The October 2020 NPG Paper of the Month award goes to Reinhold Hess for the paper “Statistical postprocessing of ensemble forecasts for severe weather at Deutscher Wetterdienst“.
Ensemble Forecasting rose with the understanding of the limited predictability of weather. In a perfect ensemble system, the obtained ensemble of forecasts expresses the distribution of possible weather scenarios to be expected. However, operational forecasts of near-surface weather elements are often underdispersive and underestimate forecast errors.
At Deutscher Wetterdienst (DWD) a MOS system has been developed, that corrects for systematic errors of the numerical ensemble systems ECMWF-ENS and COSMO-D2-EPS. It calibrates probability forecasts to observed relative frequencies with a focus on severe weather.

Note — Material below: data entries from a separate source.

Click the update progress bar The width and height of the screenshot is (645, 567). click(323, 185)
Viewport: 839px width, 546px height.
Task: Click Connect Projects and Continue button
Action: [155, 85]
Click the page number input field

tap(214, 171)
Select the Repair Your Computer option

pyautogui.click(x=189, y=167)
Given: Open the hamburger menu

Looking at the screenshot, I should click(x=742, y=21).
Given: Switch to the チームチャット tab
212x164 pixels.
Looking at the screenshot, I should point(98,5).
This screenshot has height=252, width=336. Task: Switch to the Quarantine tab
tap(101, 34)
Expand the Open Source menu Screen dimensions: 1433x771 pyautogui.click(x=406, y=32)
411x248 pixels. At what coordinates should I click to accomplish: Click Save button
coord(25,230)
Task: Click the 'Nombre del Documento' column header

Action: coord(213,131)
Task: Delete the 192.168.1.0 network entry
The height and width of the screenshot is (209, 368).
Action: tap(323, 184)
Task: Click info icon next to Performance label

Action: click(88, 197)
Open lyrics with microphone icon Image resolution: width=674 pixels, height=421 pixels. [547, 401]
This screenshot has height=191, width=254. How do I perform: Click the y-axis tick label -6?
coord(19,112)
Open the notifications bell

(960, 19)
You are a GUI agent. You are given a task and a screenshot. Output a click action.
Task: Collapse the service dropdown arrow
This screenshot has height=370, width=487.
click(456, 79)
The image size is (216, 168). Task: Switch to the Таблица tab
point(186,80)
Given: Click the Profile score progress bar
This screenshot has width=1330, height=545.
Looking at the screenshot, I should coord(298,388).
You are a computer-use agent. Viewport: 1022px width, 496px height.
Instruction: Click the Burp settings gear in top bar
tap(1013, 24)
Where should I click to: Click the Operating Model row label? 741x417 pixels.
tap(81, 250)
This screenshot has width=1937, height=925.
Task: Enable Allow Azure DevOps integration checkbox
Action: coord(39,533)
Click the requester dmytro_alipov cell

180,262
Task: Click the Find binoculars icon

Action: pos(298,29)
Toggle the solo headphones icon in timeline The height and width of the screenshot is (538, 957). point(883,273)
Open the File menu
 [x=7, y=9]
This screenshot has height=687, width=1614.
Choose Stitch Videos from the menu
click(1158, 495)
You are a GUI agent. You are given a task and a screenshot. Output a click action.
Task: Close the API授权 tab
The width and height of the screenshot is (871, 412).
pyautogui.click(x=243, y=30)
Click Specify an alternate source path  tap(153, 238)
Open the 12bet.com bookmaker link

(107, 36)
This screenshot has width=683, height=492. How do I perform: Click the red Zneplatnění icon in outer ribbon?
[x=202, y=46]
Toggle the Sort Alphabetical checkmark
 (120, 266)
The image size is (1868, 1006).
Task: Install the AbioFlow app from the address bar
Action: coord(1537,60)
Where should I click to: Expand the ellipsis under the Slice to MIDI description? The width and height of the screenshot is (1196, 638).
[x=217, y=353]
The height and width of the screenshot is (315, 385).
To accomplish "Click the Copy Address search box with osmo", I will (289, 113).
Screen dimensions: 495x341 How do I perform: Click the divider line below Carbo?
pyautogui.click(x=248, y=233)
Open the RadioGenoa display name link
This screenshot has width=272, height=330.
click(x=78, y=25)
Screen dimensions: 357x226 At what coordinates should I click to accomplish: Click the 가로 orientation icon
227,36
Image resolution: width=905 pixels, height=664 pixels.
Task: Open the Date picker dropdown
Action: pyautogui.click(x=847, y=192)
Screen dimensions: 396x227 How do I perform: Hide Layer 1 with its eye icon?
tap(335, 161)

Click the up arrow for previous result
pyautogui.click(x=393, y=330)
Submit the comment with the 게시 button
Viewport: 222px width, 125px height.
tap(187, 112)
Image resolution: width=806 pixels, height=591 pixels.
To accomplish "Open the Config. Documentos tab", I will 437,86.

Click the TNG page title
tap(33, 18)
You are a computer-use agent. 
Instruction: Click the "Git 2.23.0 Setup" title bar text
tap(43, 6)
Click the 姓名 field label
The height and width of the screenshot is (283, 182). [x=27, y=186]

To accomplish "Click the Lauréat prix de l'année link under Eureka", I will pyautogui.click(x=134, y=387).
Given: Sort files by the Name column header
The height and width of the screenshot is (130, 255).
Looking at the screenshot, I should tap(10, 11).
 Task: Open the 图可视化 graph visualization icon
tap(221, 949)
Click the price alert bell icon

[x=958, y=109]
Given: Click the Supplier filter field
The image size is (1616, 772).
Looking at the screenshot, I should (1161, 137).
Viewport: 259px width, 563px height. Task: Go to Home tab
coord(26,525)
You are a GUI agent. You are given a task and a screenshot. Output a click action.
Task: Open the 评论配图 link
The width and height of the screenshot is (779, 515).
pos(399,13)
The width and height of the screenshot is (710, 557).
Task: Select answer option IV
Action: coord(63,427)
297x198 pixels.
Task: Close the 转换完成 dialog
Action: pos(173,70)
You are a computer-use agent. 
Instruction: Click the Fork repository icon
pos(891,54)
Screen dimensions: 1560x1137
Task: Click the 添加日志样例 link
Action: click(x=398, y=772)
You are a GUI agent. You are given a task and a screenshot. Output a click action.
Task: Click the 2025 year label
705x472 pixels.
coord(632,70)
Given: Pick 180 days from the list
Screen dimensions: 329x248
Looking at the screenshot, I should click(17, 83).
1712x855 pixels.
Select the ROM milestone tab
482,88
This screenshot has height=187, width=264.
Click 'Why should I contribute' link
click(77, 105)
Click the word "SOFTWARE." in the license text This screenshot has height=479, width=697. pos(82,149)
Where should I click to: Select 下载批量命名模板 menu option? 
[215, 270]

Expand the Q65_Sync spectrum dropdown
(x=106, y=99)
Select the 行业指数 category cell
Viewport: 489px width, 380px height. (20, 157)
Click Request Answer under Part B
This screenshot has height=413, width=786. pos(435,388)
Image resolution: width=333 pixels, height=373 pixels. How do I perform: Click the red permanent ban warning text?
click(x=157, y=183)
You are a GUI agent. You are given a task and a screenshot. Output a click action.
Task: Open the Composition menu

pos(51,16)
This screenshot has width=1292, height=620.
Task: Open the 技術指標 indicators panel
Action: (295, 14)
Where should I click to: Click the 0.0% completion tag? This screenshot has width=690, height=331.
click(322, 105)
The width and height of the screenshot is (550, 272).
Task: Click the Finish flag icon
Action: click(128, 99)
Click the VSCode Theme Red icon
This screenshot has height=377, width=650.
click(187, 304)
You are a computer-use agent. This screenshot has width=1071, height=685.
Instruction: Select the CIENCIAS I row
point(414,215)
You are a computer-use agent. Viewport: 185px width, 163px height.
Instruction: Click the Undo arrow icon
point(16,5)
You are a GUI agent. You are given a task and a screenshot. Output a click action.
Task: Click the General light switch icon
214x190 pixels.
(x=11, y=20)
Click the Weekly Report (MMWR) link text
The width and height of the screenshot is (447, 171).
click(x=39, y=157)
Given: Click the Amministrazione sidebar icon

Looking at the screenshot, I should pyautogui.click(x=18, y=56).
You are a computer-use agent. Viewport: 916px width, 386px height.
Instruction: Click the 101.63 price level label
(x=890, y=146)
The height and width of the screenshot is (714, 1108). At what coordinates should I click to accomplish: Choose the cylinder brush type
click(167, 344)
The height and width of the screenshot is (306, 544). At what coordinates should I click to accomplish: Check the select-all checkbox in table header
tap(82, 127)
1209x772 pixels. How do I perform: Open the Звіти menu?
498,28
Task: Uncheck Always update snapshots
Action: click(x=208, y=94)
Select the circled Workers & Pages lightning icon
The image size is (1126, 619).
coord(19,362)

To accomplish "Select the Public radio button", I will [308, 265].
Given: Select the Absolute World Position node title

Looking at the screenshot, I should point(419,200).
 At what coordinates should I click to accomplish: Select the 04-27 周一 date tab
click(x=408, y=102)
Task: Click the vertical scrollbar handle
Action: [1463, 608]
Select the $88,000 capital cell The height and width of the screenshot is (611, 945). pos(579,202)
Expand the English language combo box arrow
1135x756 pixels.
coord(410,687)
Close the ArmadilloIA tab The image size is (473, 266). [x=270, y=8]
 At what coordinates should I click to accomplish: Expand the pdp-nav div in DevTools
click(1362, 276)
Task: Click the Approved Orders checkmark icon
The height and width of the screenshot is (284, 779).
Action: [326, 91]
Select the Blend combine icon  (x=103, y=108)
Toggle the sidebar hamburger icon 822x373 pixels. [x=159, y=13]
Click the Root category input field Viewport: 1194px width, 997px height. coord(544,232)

The calibrated event probabilities can be used for qualified decisions in terms of cost-loss evaluations that relate forecasts of harmful weather to economic value.
The basic concept of the MOS system presented in the paper is to use ensemble mean und spread as predictors in multiple linear and logistic regressions. The use of ensemble products as predictors instead of processing each ensemble member individually prevents difficulties with underdispersive statistical results and underestimated errors especially for longer forecast horizons. During multiple regressions, the system selects most relevant predictors based on statistical tests and is able to correct even for conditional biases, therefore. It is possible to use the latest available observations as predictors for short-term forecasts or to use the previous statistical forecasts as predictor for the next time step in order to exploit the persistency of the weather.
Extreme events are most relevant for meteorological warnings. They are (fortunately) rare, however, and long time series are required to capture a sufficiently large number of observed events in order to derive statistically significant estimations. Currently, time series of 8 years of ensemble and observation data are used for training. Model changes have been found less harmful than insufficient data. Extreme events with 40 mm or 50 mm precipitation per hour rarely appear at certain stations, which may result in statistical models that permanently predict 0% probability. Clusters of stations are gathered for a combined modelling of rare events, therefore. The clusters are defined according to the climatology of the stations. In order to compute statistical forecasts on a regular grid, the MOS-equations of the clusters are evaluated for locations apart from the training and observation sites. Figure 1 shows resulting gridded forecasts of wind gust probabilities as an example. Strong gusts appear most probably over sea and at higher elevations according to this forecast.